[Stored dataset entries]
────
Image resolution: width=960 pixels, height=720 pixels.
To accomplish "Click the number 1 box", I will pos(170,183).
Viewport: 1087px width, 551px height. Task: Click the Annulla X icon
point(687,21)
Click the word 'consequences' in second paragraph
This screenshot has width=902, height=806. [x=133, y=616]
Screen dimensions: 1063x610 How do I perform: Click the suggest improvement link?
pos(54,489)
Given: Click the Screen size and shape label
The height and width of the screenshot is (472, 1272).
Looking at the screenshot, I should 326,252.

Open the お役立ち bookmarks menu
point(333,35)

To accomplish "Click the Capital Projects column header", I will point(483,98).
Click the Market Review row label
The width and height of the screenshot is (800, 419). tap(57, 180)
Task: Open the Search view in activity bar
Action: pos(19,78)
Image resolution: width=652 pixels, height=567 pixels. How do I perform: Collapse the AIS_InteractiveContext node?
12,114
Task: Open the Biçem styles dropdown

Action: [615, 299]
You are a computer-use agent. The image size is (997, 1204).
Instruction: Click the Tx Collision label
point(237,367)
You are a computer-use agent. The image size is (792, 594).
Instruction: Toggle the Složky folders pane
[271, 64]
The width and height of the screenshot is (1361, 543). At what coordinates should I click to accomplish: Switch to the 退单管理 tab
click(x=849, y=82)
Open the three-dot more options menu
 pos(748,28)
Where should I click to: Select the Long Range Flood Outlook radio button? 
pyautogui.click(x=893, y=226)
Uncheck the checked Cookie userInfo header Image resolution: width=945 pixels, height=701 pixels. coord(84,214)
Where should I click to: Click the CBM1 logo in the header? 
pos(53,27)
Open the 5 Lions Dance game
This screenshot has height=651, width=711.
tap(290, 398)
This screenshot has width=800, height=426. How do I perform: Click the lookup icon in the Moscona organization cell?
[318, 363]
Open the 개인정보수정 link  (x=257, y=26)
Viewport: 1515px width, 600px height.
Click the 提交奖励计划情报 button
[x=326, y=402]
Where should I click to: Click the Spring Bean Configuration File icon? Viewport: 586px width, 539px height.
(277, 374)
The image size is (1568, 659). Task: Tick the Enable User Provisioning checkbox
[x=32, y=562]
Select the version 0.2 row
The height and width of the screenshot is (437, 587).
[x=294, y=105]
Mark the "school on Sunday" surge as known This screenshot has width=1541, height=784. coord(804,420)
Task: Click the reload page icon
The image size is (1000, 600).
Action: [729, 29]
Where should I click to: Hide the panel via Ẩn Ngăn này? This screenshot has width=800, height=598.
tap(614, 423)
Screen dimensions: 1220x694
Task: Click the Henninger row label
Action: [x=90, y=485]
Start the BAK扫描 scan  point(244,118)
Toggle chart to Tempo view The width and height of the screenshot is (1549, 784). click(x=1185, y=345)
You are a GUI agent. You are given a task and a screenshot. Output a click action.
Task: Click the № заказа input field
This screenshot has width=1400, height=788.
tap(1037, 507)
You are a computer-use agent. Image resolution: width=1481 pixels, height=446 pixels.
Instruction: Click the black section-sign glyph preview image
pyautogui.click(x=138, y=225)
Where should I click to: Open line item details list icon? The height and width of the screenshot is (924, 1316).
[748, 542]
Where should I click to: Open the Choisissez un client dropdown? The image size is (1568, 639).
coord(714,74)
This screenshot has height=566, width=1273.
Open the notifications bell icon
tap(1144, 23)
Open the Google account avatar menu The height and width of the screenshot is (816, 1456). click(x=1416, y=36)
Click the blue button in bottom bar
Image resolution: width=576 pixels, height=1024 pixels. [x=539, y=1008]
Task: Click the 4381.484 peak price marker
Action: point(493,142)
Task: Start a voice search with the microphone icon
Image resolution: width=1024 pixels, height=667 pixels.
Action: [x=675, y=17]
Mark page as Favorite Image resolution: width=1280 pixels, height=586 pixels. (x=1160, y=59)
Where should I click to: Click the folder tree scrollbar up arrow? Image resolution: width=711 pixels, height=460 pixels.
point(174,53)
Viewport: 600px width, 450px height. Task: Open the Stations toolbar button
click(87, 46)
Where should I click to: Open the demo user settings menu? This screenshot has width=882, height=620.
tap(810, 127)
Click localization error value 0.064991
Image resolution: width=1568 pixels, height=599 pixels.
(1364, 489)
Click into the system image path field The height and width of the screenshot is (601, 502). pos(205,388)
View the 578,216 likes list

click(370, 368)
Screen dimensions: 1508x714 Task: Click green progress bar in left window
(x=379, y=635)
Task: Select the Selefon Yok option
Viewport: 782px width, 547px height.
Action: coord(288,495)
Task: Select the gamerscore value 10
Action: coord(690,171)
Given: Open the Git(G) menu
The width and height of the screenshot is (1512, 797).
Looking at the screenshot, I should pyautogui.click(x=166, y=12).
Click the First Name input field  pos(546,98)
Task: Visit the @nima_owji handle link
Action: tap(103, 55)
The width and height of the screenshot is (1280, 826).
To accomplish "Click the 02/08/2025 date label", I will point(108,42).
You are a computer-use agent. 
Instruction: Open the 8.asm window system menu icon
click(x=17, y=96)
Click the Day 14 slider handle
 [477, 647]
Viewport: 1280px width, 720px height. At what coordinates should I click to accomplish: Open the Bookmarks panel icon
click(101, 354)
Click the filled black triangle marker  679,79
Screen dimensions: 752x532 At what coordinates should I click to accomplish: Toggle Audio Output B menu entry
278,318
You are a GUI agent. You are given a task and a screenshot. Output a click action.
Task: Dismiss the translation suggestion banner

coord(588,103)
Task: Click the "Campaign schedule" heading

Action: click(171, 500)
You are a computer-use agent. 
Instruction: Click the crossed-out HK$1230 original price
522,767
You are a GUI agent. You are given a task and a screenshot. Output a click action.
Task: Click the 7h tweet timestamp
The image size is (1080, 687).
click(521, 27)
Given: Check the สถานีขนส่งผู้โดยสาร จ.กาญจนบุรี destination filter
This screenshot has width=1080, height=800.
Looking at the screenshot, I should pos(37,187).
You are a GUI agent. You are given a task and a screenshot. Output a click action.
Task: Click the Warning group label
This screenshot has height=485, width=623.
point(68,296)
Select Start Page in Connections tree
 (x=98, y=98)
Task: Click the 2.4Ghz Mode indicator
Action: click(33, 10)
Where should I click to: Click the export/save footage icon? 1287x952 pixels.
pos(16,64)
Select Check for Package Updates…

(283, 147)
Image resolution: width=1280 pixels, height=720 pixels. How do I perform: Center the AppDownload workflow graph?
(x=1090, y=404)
────
Task directions:
Return, without any change, every line of the data from its first line up to and including the line that contains "This screenshot has width=902, height=806.".

Completed exercise:
Image resolution: width=960 pixels, height=720 pixels.
To accomplish "Click the number 1 box", I will pos(170,183).
Viewport: 1087px width, 551px height. Task: Click the Annulla X icon
point(687,21)
Click the word 'consequences' in second paragraph
This screenshot has width=902, height=806. [x=133, y=616]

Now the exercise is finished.